All of this to say that the leaders of the trip have a responsibility to set guidelines that they believe will further the goals of the mission. Wearing a talit for the concert seems appropriate. You will be singing our sacred music in a religious setting where clergy vestments are at the heart of Catholic tradition. You are on a mission as clergy and therefore it will serve the goals of the trip to put forth a visual image of clergy as opposed to any other choir. A kipah alone will not serve this purpose because it will not show up in pictures and in the vatican it will not differentiate your group from others in a signficant way. If wearing a talit was ‘prohibited’ for some reason in our tradition, then creating a visual image would not be appropriate reasoning, but in this case I do not see any reason that it cannot be worn and there are many good reasons to do so. When we participate in the interfaith Thanksgiving service we wear a talit, and I think this is a similar situation.
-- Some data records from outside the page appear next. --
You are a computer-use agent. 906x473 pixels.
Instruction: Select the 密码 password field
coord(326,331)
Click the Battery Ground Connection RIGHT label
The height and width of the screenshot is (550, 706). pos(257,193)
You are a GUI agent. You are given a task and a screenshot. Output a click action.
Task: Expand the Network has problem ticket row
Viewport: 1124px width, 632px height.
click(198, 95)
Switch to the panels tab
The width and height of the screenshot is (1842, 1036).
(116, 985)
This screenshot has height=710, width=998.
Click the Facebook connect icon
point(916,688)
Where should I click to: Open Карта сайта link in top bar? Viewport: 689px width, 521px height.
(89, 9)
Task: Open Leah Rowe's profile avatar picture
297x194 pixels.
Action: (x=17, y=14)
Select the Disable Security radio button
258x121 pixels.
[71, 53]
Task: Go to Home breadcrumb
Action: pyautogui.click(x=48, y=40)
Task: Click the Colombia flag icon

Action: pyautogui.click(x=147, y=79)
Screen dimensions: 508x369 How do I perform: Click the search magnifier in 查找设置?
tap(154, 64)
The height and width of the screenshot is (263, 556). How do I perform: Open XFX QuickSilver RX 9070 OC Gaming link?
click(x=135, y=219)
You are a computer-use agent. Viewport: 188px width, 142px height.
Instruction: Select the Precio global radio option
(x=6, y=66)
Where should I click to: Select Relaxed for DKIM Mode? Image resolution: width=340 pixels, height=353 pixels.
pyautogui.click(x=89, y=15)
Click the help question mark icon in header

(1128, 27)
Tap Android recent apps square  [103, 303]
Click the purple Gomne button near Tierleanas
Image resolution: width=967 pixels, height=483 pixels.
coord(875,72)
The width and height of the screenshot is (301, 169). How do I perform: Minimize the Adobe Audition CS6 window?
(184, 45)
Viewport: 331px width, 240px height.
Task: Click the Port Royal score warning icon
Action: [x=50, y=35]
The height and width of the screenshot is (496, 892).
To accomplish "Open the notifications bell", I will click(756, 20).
The decision to wear a talit to visit the Chief Rabbi, however, is confusing at best. Did I mention the joy the traveling with colleagues… and the questioning!
Enjoy every moment, take lots of pictures (or at least have David takes lots of pictures), and know that we all take great pride in having you as our cantor!
Hi Sally, I agree with Brian about the “visual image” of clergy during the Catholic aspects of the trip. I regard the wearing of a tallit when visiting with the Chief Rabbi on a par with curtsying to the queen, wearing modest clothing at the Kotel, etc. I wonder how the Chief Rabbi feels about women clergy, let alone having a woman wearing a tallit! Maybe he’ll be just as uncomfortable! Just enjoy the day, and, if the Chief Rabbi isn’t wearing his tallit, you take yours off!! Love, Hil
Enjoying your photography, your blogging, and especially your latest conundrum. Perhaps we will ask the students at the Academy what they think, and when you get back, we can discuss it. How interesting that we have a different set of guidelines for the Pope than we do for the Chief Rabbi. I wonder how your group will resolve it, and what our students will think, once they come to understand the dilemma.
And, oh, yes, there’s singing too!!
We miss you back here, but love the electronic letters home.
So funny to see George in your pics, so great that he gets to share this experience! I hope you are having an amazing time, and by now you must be awake getting ready to sing for the Pope, how awesome is that?!! Have soooo much fun, I bet you will sound beautiful as always. :o) Safe travels! TBT misses you!